* [GIVEN DATA]

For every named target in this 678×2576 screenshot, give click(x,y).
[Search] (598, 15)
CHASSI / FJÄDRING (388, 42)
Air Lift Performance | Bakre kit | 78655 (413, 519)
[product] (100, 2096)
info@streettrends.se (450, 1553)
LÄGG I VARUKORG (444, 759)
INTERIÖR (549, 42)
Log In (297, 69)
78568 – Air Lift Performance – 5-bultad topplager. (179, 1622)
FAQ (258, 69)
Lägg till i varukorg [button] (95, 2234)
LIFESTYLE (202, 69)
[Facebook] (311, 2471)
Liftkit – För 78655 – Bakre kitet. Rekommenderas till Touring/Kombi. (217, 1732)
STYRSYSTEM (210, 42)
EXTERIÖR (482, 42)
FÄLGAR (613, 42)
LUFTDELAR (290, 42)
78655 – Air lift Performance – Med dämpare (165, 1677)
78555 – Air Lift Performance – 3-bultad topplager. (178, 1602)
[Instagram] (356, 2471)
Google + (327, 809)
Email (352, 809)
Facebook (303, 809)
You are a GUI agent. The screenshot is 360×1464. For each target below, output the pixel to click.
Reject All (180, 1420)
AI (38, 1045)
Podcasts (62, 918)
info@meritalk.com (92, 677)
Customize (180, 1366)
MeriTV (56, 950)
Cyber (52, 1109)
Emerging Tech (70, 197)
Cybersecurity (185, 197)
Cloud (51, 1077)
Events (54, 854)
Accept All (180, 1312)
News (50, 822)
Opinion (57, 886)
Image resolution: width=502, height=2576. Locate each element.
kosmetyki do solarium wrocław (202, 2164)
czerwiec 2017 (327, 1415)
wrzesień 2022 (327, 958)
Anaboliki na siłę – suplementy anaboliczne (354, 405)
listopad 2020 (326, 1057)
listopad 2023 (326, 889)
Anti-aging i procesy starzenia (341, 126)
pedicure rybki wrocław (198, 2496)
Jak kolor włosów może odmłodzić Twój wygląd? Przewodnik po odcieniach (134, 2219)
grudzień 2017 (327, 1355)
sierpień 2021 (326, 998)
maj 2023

* [ABOUT THIS EXERCISE] Every entry above, from first to last, should be repeated exactly.

* [OUTPUT OF THE TASK]
For every named target in this 678×2576 screenshot, give click(x,y).
[Search] (598, 15)
CHASSI / FJÄDRING (388, 42)
Air Lift Performance | Bakre kit | 78655 (413, 519)
[product] (100, 2096)
info@streettrends.se (450, 1553)
LÄGG I VARUKORG (444, 759)
INTERIÖR (549, 42)
Log In (297, 69)
78568 – Air Lift Performance – 5-bultad topplager. (179, 1622)
FAQ (258, 69)
Lägg till i varukorg [button] (95, 2234)
LIFESTYLE (202, 69)
[Facebook] (311, 2471)
Liftkit – För 78655 – Bakre kitet. Rekommenderas till Touring/Kombi. (217, 1732)
STYRSYSTEM (210, 42)
EXTERIÖR (482, 42)
FÄLGAR (613, 42)
LUFTDELAR (290, 42)
78655 – Air lift Performance – Med dämpare (165, 1677)
78555 – Air Lift Performance – 3-bultad topplager. (178, 1602)
[Instagram] (356, 2471)
Google + (327, 809)
Email (352, 809)
Facebook (303, 809)
You are a GUI agent. The screenshot is 360×1464. For each target below, output the pixel to click.
Reject All (180, 1420)
AI (38, 1045)
Podcasts (62, 918)
info@meritalk.com (92, 677)
Customize (180, 1366)
MeriTV (56, 950)
Cyber (52, 1109)
Emerging Tech (70, 197)
Cybersecurity (185, 197)
Cloud (51, 1077)
Events (54, 854)
Accept All (180, 1312)
News (50, 822)
Opinion (57, 886)
Image resolution: width=502, height=2576. Locate each element.
kosmetyki do solarium wrocław (202, 2164)
czerwiec 2017 (327, 1415)
wrzesień 2022 (327, 958)
Anaboliki na siłę – suplementy anaboliczne (354, 405)
listopad 2020 (326, 1057)
listopad 2023 (326, 889)
Anti-aging i procesy starzenia (341, 126)
pedicure rybki wrocław (198, 2496)
Jak kolor włosów może odmłodzić Twój wygląd? Przewodnik po odcieniach (134, 2219)
grudzień 2017 (327, 1355)
sierpień 2021 (326, 998)
maj 2023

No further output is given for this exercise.